下半身不随という現実

休みを挟んで実習2日目、2人目の指導看護師Bさんに付きました。Aさんよりも若いっ!そして同僚とのおしゃべりも長いっ!

この日は患者さん2人を担当。が、1人は痛み止めの種類を変えて午後退院することに。背骨の手術をしたらしいけど、傷口こそ綺麗なものの、20cmに及ぶ傷に黒い糸がピンピン出たまま退院です...もう1人は朝の回診後、脳神経外科へ移動となりました。へぇーこんな手術をした患者さんなんだぁと申し送りで知って、挨拶&お薬後、いなくなってしまうという...
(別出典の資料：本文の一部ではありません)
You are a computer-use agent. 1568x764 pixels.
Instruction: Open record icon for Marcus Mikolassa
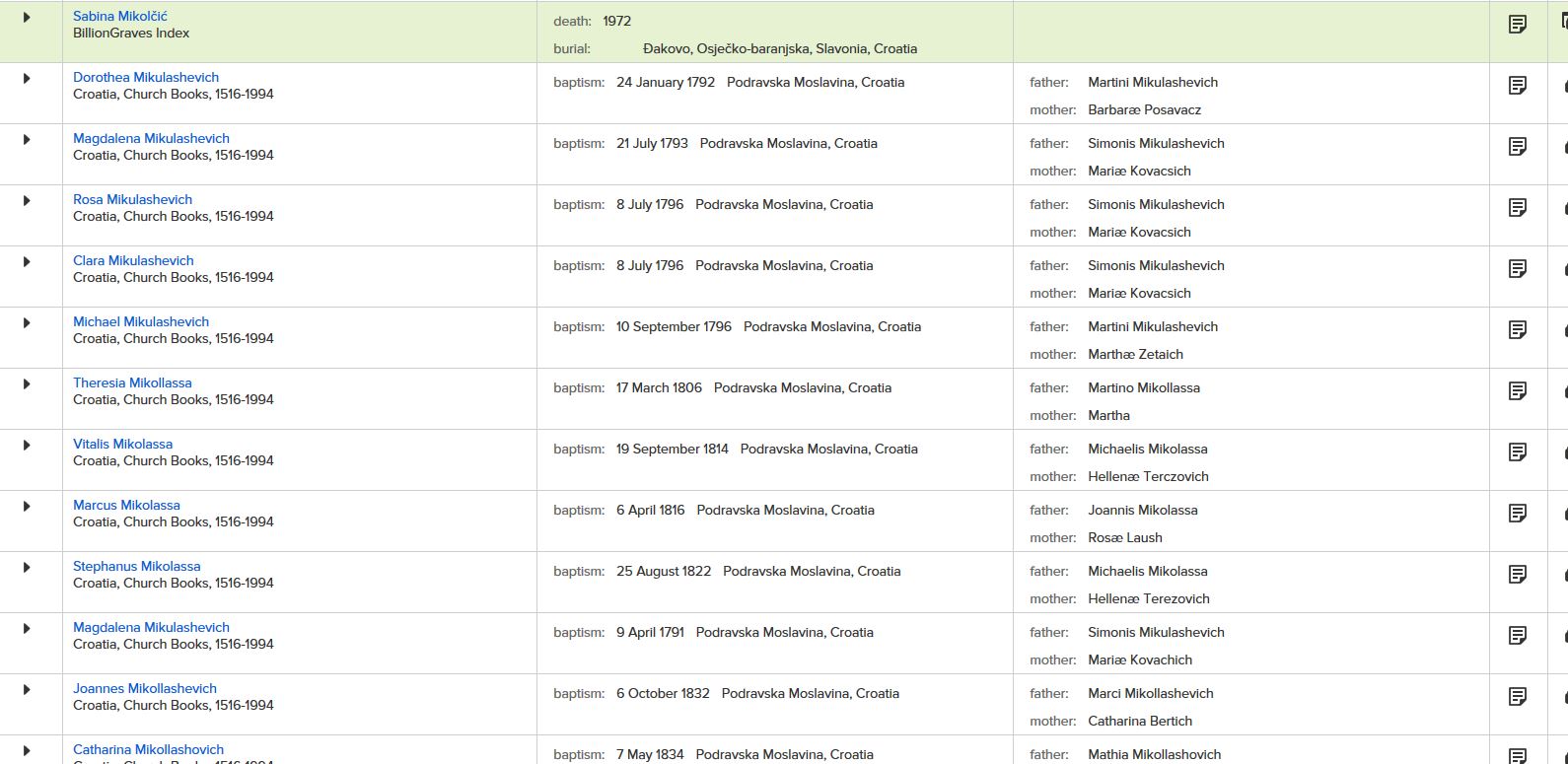(1518, 514)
初日は膝や大腿骨と、まあ治る患者さんを担当しましたが、今回脳神経外科へ移動となった患者さんの状態はかなりショックでした。私と同じ年の男性。申し送りでは「スノーモービルによる事故で、スウェーデンで手術。脊椎損傷。胸から下の感覚なし」とありました。実際挨拶をしに部屋へ入ると、とても明るくて、自ら事故による怪我を説明してくれました。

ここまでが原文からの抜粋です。